Consider URL Shortener: each user or IP can have a distinct rate limiter for the createURL() and deleteURL() APIs.
If our APIs are partitioned, a separate (slightly smaller) rate restriction for each API shard would be a reasonable idea. Take our URL Shortener, for example, where we wish to limit each user to no more than 100 short URLs each hour.
We can rate limit each partition to allow a user to produce no more than three short URLs per minute in addition to 100 short URLs per hour if we utilize Hash-Based Partitioning for our createURL() API.
Caching recent active users can provide significant benefits to our system. Before reaching backend servers, application servers can rapidly check if the cache contains the necessary record.
By updating all counts and timestamps in cache only, our rate limiter may greatly benefit from the Write-back cache.
The persistent storage can be written to at predetermined intervals. We can ensure that the rate limiter adds the least amount of latency to the user's requests this way.
When the user has reached their maximum limit and the rate limiter is merely reading data without any updates, the reads can always hit the cache first, which will be tremendously handy.

For our system, the Least Recently Used (LRU) policy may be an appropriate cache eviction policy.

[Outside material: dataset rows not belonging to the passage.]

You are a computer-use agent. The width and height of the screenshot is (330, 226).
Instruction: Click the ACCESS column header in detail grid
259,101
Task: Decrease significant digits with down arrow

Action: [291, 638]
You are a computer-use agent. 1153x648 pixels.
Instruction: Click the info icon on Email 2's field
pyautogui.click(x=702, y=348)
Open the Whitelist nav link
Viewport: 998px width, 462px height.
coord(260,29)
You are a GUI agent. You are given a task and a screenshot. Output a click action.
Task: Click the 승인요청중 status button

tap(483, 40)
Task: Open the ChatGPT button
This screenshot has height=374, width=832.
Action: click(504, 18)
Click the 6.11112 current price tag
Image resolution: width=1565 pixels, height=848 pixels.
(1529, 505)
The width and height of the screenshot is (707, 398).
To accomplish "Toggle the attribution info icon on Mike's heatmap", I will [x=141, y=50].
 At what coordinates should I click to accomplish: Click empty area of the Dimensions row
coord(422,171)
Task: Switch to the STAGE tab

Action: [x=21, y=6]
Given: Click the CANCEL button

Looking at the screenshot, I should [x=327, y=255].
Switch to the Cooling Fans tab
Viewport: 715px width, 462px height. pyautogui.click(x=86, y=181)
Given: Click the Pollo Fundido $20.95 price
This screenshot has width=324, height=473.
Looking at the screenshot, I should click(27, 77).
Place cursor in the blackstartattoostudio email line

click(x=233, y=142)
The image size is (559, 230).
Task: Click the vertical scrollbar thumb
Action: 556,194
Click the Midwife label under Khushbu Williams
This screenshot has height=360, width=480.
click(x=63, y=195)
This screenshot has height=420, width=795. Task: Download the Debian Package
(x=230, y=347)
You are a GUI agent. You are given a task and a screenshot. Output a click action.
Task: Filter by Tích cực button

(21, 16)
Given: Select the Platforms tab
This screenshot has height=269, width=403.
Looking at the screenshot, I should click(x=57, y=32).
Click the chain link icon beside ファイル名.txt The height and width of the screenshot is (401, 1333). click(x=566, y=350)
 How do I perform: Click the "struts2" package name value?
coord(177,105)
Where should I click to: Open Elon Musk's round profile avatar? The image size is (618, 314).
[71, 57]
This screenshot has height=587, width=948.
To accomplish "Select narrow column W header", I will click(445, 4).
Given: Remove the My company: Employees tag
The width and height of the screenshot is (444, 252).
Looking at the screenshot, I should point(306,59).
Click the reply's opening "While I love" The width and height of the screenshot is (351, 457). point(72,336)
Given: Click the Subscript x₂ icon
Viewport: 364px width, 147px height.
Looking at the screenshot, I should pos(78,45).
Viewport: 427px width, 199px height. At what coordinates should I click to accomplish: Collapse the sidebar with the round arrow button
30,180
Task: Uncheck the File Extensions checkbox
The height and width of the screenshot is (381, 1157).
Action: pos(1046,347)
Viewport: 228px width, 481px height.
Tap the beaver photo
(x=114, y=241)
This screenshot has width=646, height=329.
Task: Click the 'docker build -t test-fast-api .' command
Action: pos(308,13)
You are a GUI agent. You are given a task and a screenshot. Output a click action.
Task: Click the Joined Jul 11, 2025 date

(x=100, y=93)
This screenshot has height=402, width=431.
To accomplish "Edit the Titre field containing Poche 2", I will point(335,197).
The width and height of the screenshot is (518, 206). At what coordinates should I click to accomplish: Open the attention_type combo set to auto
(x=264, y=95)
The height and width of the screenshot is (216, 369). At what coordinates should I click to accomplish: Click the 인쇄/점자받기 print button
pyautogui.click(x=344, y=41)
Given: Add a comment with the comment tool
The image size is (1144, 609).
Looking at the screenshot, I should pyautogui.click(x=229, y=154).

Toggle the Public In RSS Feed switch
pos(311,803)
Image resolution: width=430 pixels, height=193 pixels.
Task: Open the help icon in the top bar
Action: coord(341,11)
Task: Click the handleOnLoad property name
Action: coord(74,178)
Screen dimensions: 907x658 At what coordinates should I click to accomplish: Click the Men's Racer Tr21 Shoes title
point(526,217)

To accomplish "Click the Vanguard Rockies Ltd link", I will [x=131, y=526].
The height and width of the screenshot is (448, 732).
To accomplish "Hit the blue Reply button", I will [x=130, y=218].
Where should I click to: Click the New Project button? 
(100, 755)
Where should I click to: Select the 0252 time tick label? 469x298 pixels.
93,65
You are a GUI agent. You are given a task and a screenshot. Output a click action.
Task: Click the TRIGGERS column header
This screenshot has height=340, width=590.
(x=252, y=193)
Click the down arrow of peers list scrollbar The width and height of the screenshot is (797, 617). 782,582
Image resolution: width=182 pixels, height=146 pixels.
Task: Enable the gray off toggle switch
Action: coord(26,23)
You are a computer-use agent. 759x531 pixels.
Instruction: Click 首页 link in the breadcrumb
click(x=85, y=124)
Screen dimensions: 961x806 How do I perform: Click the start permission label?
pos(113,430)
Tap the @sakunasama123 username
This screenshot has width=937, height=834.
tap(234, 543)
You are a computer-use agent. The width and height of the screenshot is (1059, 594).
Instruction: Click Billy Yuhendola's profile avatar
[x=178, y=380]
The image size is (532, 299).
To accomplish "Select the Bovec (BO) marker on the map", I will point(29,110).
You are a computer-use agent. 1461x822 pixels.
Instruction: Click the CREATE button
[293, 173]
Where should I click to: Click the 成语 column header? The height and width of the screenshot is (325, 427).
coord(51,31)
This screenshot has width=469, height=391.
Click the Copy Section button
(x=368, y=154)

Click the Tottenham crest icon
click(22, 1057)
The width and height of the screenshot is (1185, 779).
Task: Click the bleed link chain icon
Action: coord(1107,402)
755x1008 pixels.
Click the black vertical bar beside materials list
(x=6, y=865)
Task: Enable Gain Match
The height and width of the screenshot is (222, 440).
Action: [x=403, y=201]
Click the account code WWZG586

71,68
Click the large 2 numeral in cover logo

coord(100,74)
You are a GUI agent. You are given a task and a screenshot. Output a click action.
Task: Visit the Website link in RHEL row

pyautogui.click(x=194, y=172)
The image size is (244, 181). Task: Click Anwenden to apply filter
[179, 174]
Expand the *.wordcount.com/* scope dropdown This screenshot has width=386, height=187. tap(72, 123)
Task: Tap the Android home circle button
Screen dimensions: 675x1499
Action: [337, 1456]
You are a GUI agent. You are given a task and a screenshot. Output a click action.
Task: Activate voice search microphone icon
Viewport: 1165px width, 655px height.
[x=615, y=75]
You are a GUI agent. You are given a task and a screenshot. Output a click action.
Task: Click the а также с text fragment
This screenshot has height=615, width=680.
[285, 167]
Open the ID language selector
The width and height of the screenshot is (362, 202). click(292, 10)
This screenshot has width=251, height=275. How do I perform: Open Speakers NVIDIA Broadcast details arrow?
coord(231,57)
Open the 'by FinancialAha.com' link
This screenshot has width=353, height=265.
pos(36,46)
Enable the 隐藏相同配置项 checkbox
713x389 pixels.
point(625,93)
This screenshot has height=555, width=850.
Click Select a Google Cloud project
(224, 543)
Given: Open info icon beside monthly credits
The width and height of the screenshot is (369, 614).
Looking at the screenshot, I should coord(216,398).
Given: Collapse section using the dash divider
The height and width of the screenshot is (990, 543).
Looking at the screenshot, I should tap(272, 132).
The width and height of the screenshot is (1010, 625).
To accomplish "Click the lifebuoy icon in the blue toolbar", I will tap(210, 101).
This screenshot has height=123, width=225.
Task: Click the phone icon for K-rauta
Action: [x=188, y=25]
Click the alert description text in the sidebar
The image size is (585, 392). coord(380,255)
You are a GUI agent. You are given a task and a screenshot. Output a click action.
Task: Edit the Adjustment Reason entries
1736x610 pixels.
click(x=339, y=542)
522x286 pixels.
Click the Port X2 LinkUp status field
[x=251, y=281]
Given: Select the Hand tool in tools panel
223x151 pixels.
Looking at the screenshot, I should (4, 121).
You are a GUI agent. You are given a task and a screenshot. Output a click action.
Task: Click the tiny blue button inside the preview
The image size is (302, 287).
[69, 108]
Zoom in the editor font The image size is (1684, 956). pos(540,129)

Should we rate limit by IP or by user?

Let’s discuss the pros and cons of using each one of these schemes:

IP:

We limit requests per-IP in this approach; while it's not ideal for distinguishing between 'good' and 'bad' actors, it's still better than having no rate limitation as all.
When several users share a single public IP, such as in an internet cafe or smartphone users utilizing the same gateway, IP based throttling becomes a major issue.
Throttling can be caused by a single bad user.
Another issue could develop with caching IP-based limits: because a hacker has access to a large number of IPv6 addresses from just one computer, it's easy to cause a server to run out of memory tracking IPv6 addresses!

User:

After user authentication, rate limits can be done on APIs. After being authorized, the user will be given a token to pass along with each request.
This ensures that we rate limit against a specific API with a valid authentication token. But what if the login API itself has a rate limit?
A hacker could launch a denial of service attack against a user by submitting incorrect credentials up to the limit; after that, the actual user will be unable to log in.

How about if we combine the above two schemes?

Hybrid:

A good strategy would be to implement both per-IP and per-user rate limitation, as both have flaws when performed separately.
However, this will result in more cache entries with more details per entry, requiring more memory and storage.